Diário de Bordo  - 2  São 10 horas da manhã. O mar apresenta-se bastante azul mas muito cavado! Com vagas bastante fortes!... Está com aspeto bonito, as vagas muito azuis e brilhantes, mas está ao mesmo tempo perigoso, na medida em que provoca na minha canoa movimentos desencontrados... E, por vezes, chega a galgar o próprio interior





(imagem fotográfica da popa da canoa e do caixote de plástico, onde pude guardar a máquina fotográfica e um gravador, com o qual fiz o registo do meu diário - as partes arrancadas, foram utilizadas para construção de um remo improvisado - Na imagem de cima, registada com uma das mãos, estou bebendo golos de água salgada)



Diário de Bordo Desde ontem que deixei de ver os tubarões, os meus fiéis companheiros, digamos, assim, tubarões martelo. E a verdade é que hoje já tive aqui a visita de um tubarão dos escuros!, que é o voraz que costuma atacar a canoa e que andou aqui às voltas. Um tubarão muito grande! Um tubarão gigante!...Realmente, não sei porque é que os outros deixaram de aparecer...Espero não vir a ter problemas com estes.
Não posso colocar qualquer vela neste momento, é demasiado perigoso!...É preferível deixar a canoa andar à deriva, apesar, de, enfim, ser muito arriscado...De qualquer maneira prefiro ir assim, até porque não tenho perfeito domínio da minha canoa, visto não ter leme e o remo principal.


Já choveu aqui na zona, próximo!...Aqui apenas chegaram umas pequenas gotículas... Trovejou mas nem sempre quando troveja chove em toda a parte do mar.... O mar está fortemente agitado!, devido às trovoadas que se desencadearam  noutras   partes...Noutros lugares.... Não consigo ver qualquer sinal de terra. Deixei  completamente de ver a Ilha de Fernando Pó (Bioko)...Farto-me de mirar  o horizonte para noroeste, mas não há qualquer sinal.
 Não tenho comida. Água também não tenho. Estou a beber água do mar. Sinto-me um bocado fraco...Vou suportando, com um bocado de paciência até ver... Já estive à pesca mas não pesquei nada...Continuo aqui com o tubarão... Já ontem aproveitei um bocado dele mas hoje já tem um aspeto um bocado deteriorado...Vamos lá a ver...Vou conservá-lo de qualquer maneira. Pois, se não pescar outra coisa, vou aproveitá-lo...Fome é que não hei-de passar... Enfim, alguma hei-de passar mas guardo-o até ver....
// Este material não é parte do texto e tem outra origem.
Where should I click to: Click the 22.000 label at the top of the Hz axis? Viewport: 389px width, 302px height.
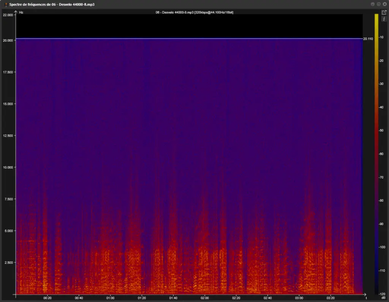(x=8, y=15)
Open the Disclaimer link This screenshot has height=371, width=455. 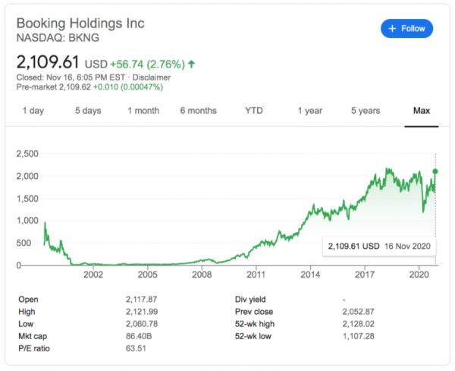tap(152, 77)
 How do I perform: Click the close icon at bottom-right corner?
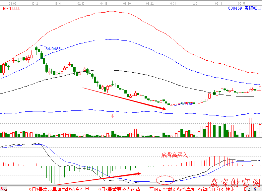coord(258,189)
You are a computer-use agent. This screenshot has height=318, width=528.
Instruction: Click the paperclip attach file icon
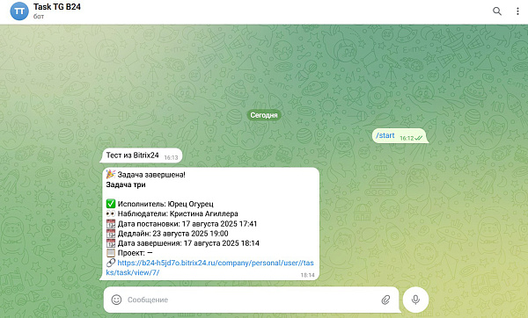click(386, 300)
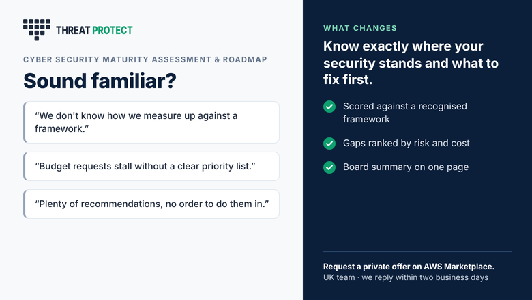Click the 'Sound familiar?' heading

coord(100,81)
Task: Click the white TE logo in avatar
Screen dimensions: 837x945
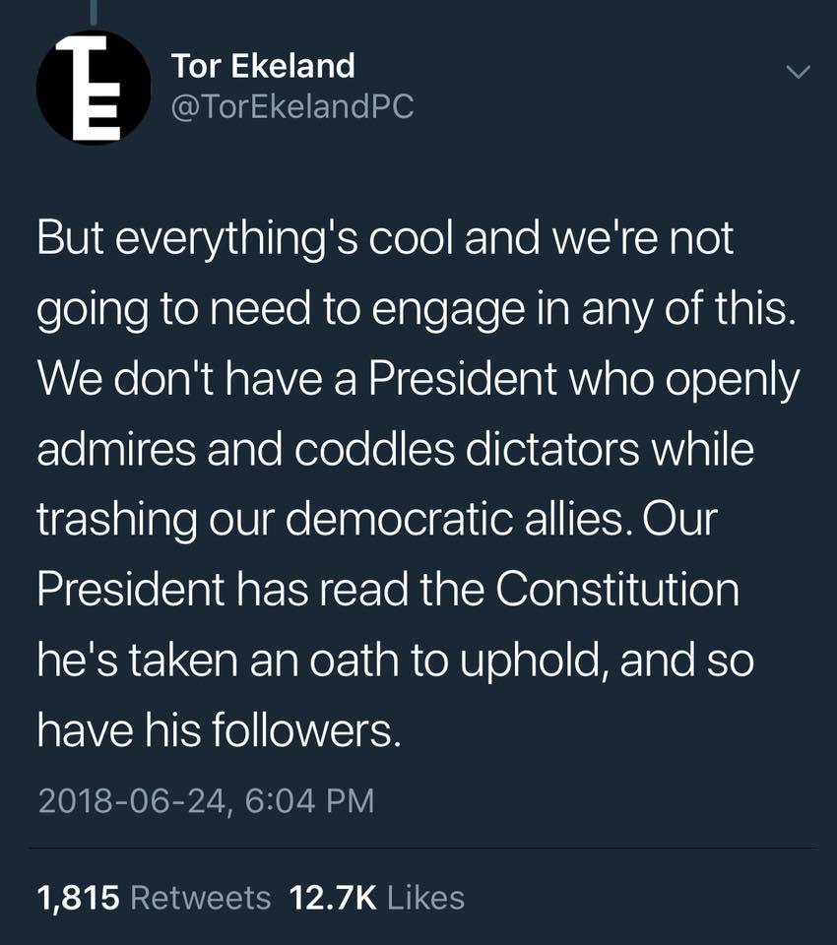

A canoa continua a meter água da parte da carlinga...Não sei porquê... Continua a meter cada vez mais água; isso preocupa-me imenso, porque, realmente, não sei até que ponto  se pode manter ou agravar.
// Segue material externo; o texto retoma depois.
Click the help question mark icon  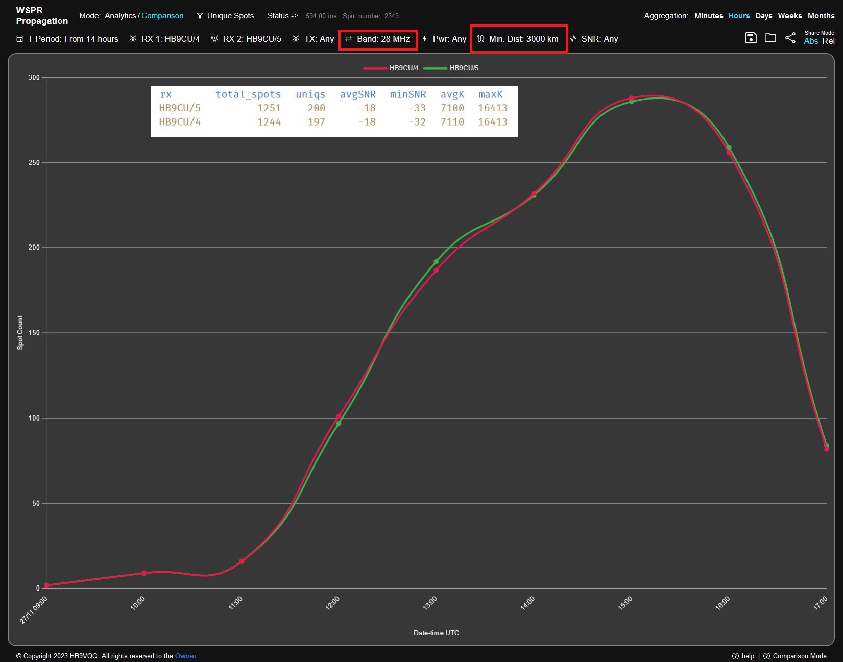(x=735, y=656)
Diário de Bordo  - 3 São 3 ou 4 horas da tarde. Direi que o mar continua muito agitado, bastante mesmo agitado!...É quase difícil equilibrar-me na canoa... As trovoadas ameaçam de todos os lados!... Devem estar muito próximas... Devo ser atingido, dentro de pouco tempo por alguma trovoada...Ainda não vi terra... Tenho fome. Sede também,  porque ainda não choveu... Deve chover daqui a pouco, com certeza.... A situação é bastante incerta!... O mar bastante agitado e difícil. A canoa continua a meter água!... Realmente, é preciso ter uma moral e uma confiança muito grande! Para conseguir levar a bom termo a minha empresa....Os tubarões martelo já apareceram! Vi dois ou três.
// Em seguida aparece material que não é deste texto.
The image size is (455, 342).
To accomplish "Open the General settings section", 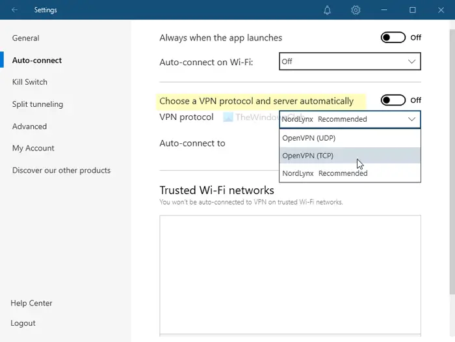I will pos(26,38).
 Aliás, eu esta tarde coloquei um bocado a vela mas tive que a tirar porque era impossível continuar a velejar!... A canoa ameaçava virar-se a todo o momento.... Eu não tenho leme ( nem remo adequado) e tive que deixar-me andar de novo à deriva! À mercê das vagas e daquilo que elas quiserem fazer de mim.



Diário de Bordo  - 4 Devem ser cerca das 5 horas da tarde do 26º dia. Finalmente, surgiu uma chuvada!...Não direi uma trovoada, embora o mar esteja bastante agitado mas não houve muito vento...Choveu bastante!...Consegui arranjar aí uns seis ou sete litros de água!...Portanto estou satisfeito!...Já tenho água doce...Aliás, tinha aqui uns produtos químicos que me foram oferecidos  pelo Sr. Dr. Epifâneo da Franca, em São Tomé, os quais adicionei para fazer água doce. A água das chuvas é água destilada, é água pobre. Consegui, portanto, arranjar água doce!... Estou mais satisfeito, porque com água potável é possível sobreviver  durante mais tempo...Muitos dias!...Quer dizer, sem água não é possível sobreviver muito tempo. Sem comida é que se pode sobreviver mais dias....Portanto, eu tendo água posso sobreviver à vontade, aliás, eu vou pescar...Ainda tenho o tubarão, o qual vou comer cru; não tenho outra hipótese...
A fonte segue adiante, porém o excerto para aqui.